Entries for finding displayed items:
════════════════════
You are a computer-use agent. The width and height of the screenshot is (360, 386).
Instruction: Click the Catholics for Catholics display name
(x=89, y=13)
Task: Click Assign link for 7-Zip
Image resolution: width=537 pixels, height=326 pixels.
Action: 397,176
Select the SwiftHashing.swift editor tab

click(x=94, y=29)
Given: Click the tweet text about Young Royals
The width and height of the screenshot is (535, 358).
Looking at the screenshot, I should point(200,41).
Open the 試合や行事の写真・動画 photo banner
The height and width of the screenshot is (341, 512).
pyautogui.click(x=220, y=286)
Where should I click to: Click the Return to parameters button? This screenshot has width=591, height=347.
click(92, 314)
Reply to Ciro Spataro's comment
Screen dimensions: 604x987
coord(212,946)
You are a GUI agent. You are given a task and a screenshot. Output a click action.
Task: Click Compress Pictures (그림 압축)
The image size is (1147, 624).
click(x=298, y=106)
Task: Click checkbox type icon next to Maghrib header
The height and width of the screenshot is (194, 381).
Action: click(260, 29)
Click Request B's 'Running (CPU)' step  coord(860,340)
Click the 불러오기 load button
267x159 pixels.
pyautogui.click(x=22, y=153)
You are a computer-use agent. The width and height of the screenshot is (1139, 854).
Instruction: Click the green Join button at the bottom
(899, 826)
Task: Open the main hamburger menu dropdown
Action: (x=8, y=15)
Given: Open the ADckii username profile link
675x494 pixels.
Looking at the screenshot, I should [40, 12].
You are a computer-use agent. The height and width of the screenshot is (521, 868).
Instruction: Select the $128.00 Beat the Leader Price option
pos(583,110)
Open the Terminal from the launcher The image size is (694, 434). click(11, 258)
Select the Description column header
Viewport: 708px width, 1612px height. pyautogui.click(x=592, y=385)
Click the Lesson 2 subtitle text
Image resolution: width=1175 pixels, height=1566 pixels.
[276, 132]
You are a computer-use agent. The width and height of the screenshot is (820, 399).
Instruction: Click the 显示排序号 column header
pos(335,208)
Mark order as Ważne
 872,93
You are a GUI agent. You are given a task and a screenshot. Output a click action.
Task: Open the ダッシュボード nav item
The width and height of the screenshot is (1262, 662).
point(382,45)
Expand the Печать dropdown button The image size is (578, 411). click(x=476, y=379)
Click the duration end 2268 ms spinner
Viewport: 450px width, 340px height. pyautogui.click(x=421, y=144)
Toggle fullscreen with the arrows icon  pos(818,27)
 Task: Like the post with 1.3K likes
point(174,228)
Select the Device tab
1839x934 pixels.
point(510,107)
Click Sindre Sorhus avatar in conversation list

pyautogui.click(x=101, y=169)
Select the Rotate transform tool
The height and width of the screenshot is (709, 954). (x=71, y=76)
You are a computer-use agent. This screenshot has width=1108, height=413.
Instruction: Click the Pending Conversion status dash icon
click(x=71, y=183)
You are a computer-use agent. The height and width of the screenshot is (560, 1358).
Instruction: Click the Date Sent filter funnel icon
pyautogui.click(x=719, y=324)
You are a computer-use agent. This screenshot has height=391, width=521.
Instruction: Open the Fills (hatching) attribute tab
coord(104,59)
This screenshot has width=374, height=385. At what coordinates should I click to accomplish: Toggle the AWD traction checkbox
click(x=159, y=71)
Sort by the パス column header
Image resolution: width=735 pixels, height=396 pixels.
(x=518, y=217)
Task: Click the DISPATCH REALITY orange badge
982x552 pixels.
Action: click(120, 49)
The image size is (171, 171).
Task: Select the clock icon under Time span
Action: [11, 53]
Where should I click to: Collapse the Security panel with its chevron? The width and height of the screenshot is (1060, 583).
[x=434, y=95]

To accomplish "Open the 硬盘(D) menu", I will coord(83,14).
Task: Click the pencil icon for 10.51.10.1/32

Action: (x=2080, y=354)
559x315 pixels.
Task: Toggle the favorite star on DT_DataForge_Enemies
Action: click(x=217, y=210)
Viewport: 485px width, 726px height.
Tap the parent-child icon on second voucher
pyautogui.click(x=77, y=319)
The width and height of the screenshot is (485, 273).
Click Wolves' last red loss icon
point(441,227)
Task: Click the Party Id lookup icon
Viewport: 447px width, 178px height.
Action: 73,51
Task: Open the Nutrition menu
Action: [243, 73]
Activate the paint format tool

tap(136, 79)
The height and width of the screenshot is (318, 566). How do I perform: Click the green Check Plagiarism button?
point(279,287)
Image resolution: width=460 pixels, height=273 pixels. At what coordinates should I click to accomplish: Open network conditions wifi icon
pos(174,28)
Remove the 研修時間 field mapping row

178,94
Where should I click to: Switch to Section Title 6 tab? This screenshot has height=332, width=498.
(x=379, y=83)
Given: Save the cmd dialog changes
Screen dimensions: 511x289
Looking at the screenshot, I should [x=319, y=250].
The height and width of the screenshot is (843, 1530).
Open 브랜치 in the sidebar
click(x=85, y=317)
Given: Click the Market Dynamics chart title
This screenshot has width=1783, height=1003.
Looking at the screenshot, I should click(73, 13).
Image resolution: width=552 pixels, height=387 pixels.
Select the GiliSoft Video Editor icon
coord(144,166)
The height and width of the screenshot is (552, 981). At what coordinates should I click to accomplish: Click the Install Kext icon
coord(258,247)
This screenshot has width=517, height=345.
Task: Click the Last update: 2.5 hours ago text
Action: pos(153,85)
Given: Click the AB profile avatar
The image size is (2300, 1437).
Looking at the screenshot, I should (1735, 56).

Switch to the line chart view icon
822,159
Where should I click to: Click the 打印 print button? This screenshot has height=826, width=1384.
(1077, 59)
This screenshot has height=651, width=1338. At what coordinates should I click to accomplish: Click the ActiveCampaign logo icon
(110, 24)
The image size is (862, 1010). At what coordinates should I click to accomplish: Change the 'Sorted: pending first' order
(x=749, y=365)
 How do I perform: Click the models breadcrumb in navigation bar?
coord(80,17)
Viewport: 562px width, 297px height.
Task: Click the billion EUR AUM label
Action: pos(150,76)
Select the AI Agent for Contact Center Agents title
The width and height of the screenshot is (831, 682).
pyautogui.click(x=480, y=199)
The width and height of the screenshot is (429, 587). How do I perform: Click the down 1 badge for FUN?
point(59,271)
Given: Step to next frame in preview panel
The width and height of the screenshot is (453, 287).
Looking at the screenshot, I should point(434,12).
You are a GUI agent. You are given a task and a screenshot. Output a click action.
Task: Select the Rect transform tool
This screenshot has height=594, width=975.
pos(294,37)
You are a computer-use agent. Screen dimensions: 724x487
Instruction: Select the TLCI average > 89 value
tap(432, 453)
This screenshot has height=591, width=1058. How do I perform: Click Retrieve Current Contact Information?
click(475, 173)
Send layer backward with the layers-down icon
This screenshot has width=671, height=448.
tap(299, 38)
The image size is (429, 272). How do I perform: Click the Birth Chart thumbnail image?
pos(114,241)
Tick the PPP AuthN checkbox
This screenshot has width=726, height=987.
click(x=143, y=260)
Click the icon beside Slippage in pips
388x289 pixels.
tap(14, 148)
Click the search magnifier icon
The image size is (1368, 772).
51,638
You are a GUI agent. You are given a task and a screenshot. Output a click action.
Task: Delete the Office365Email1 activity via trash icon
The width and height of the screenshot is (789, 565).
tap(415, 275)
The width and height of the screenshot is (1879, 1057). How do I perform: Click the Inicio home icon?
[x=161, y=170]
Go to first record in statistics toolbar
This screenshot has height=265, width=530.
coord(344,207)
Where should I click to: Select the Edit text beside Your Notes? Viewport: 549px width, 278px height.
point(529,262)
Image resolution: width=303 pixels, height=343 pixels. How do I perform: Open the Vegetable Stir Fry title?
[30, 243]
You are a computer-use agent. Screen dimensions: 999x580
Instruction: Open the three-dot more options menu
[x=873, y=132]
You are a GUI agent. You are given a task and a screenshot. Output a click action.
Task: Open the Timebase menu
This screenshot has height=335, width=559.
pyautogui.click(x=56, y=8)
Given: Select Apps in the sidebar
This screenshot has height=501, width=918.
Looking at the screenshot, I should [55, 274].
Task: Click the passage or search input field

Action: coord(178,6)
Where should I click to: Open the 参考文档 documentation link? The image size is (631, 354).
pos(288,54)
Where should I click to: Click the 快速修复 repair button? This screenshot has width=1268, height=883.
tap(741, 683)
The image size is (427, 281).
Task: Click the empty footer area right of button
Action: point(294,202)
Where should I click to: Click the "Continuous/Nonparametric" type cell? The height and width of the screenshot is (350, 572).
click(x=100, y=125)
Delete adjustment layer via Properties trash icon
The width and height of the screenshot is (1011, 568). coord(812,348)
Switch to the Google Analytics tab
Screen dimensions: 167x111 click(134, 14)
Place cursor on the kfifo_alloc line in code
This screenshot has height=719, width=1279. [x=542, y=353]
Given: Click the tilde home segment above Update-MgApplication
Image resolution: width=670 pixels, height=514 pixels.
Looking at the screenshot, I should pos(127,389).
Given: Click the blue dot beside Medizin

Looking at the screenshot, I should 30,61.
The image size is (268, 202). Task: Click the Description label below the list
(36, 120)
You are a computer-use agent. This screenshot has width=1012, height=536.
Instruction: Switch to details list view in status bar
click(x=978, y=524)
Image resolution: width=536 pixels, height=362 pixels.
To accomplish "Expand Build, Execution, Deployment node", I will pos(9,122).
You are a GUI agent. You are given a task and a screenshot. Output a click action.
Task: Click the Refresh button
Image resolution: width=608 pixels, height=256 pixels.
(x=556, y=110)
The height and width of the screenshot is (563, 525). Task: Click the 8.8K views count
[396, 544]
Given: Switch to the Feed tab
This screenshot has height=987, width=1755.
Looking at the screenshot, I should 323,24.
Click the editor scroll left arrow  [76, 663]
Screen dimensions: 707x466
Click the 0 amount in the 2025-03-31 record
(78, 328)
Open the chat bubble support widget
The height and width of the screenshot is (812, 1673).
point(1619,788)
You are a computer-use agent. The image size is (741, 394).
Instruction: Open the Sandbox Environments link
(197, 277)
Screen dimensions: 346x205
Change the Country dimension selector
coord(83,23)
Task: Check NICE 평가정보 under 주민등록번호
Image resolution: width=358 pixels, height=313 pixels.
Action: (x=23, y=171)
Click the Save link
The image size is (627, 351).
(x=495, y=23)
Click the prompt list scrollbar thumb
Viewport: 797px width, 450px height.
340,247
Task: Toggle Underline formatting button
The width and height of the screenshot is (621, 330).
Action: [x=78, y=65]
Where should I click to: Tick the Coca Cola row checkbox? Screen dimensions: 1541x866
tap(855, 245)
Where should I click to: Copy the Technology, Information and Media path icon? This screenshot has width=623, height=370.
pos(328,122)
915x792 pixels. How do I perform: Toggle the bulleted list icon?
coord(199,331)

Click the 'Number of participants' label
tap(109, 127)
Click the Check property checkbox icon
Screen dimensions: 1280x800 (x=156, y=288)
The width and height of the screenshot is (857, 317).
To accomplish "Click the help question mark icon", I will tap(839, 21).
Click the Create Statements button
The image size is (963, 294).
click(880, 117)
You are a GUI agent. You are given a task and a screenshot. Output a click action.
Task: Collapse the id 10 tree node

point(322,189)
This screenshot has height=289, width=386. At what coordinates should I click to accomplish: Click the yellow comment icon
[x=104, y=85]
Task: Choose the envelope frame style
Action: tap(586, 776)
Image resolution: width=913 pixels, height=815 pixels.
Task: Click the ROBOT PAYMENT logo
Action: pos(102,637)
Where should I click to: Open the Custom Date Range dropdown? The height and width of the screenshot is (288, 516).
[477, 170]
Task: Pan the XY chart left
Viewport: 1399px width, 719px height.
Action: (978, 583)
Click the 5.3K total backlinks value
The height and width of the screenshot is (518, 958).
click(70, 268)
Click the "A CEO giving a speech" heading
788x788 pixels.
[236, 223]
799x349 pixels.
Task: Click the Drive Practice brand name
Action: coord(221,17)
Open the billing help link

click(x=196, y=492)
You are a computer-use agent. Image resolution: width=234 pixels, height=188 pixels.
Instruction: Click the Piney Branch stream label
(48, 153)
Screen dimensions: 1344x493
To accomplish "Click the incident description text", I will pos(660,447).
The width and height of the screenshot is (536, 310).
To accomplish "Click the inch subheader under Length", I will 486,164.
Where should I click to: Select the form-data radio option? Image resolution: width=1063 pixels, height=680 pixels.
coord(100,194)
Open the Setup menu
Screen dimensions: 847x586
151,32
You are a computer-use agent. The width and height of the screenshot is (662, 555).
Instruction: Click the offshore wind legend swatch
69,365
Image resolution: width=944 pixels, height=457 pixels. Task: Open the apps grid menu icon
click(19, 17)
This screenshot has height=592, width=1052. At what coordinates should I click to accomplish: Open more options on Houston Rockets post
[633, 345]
════════════════════
* **Requirement**:
Reproduce everything from the entry line "Activate the paint format tool" down to the line "(x=379, y=83)", swapping "green" for "blue" and keeping all else the same.

* **Response to this exercise**:
Activate the paint format tool

tap(136, 79)
The height and width of the screenshot is (318, 566). How do I perform: Click the blue Check Plagiarism button?
point(279,287)
Image resolution: width=460 pixels, height=273 pixels. At what coordinates should I click to accomplish: Open network conditions wifi icon
pos(174,28)
Remove the 研修時間 field mapping row

178,94
Where should I click to: Switch to Section Title 6 tab? This screenshot has height=332, width=498.
(x=379, y=83)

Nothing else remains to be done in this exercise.